Il se fâche contre Amour, qui ne l’a pas tué après l’avoir rendu heureux.

J’aurai toujours en haine la fenêtre par laquelle Amour me lança jadis mille traits, parce qu’aucun d’eux ne fut mortel ; car il est beau de mourir quand la vie est heureuse.

Mais rester encore dans la prison terrestre m’est, hélas ! une cause de maux infinis ; et je me plains le plus que ces maux soient immortels comme moi, puisque l’âme ne se délivre pas du corps.

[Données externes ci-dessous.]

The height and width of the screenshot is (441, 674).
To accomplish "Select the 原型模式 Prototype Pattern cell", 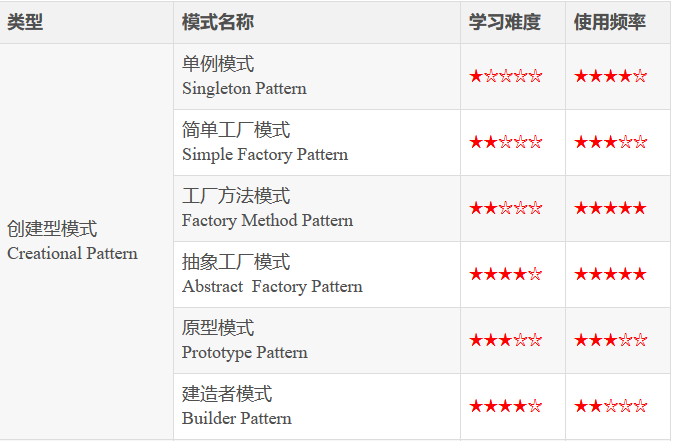I will pos(317,340).
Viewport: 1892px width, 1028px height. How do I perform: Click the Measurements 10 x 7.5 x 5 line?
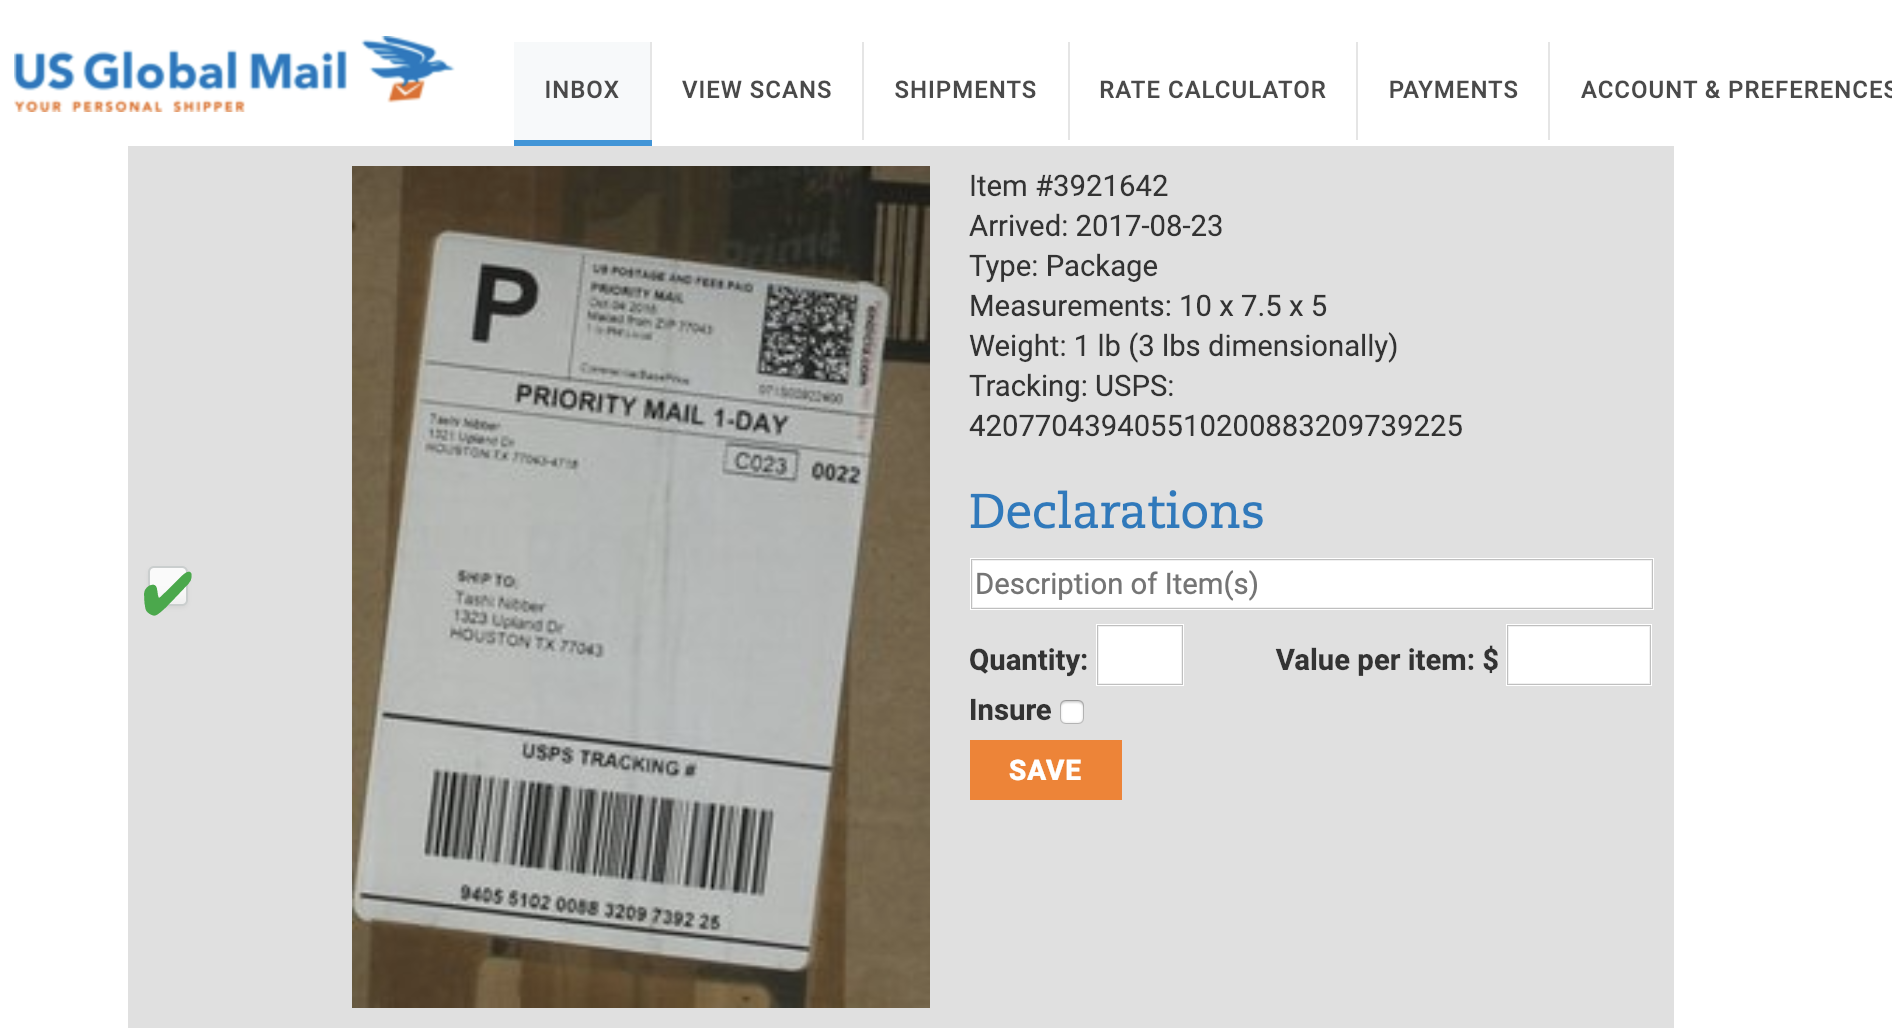click(1147, 306)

Malheureuse ! elle aurait dû, par une longue expérience, s’apercevoir que personne ne peut faire rétrograder le temps, ni lui mettre un frein.

Plus d’une fois je l’ai poursuivie par ces paroles : va-t’en, âme triste ; car celui-là ne part pas à temps, qui laisse derrière lui ses jours les plus heureux.


SONNET LVIII.

Il traite d’ennemis les yeux de Laure, qui ne le laissent vivre que pour le tourmenter.

Aussitôt qu’il a tiré un premier coup de son arc, un bon archer juge de loin quels sont les coups qu’il doit dédaigner, et ceux qu’il peut espérer voir atteindre le but auquel ils sont destinés.

C’est ainsi, madame, que vous avez senti le coup parti de vos yeux arriver droit à mon cœur, d’où il lui faut, par la plaie qui lui a été faite, verser d’éternelles larmes.

Et je suis sûr que vous dites alors : malheureux amant ! à quel désir court-il ? voici le trait dont Amour veut qu’il meure !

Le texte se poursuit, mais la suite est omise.